For Bahrman's Farm, the recent heavy snowfall is a great thing and a welcome change for the upcoming growing season. The lack of snow over the last couple of years brought a drought, which made farming even more difficult.
"Last year was unusual. Farmers could plant early, but they really take a gamble because you never know when the weather is going to turn 'normal' again," said Jim Isleib, Crop Production Educator at the Michigan State University Extension in Wetmore.
Farmers play the guessing game with Mother Nature during planting season, which usually starts around May in the Upper Peninsula.
Having a blanket of snow up to a few weeks before planting is considered a good thing for U.P. agriculture because of the much needed moisture it brings to the soil. But during the last few years, the U.P. has seen a less-than-average amount of snow that has melted too early, leaving too much time for the crops to get dried out.
Farmer Dan Bahrman said, "The wells around this area were getting a little bit dry, because we weren't having that replenishment the last couple of years. We weren't getting the snowfall we needed, so we're hoping to see that recover a little bit as well as surface moisture, and get more surface moisture in the soil, because last year the crops were not as well as they should have been."

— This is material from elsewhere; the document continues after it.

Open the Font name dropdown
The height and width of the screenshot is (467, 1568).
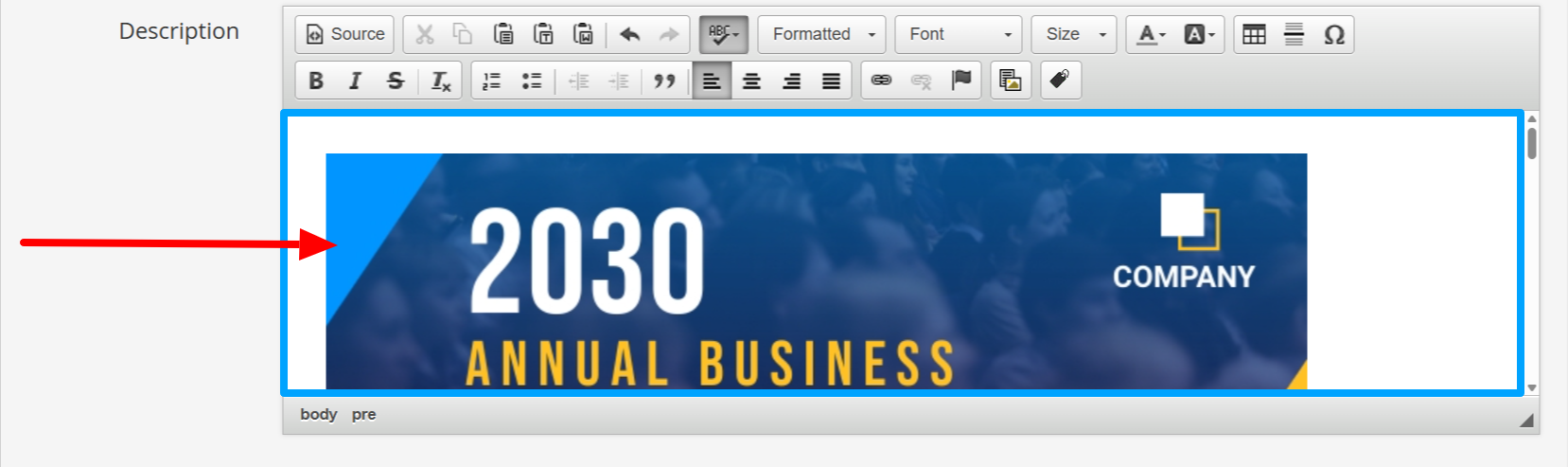(959, 34)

Farmer Bahrman grew up farming, saying his father and grandfather taught him much of what he knows.
The Bahrman's grow potatoes and hay on their farm, and they also raise beef. Bahrman's potato crop and beef did exceptionally well last year. However, the hay crop did not.
The Bahrman's main crop, hay, is in short supply. They have just enough to feed their own animals. Last year the hay crop took a big hit because of the lack of moisture in the soil due to an unnaturally short winter.
And it's not just Bahrman's farm. There is a big shortage of hay in the entire U.P.
According to Bahrman, hay will be sold at top dollar for a while until the crop has time to recover. And with the National Sequester looming, the supply and demand for these crops may be in limbo for a little while.
As far as drought in the future, Isleib and Bahrman both agree that the weather is getting more unpredictable each year. All U.P. farmers can do now is be ready for anything.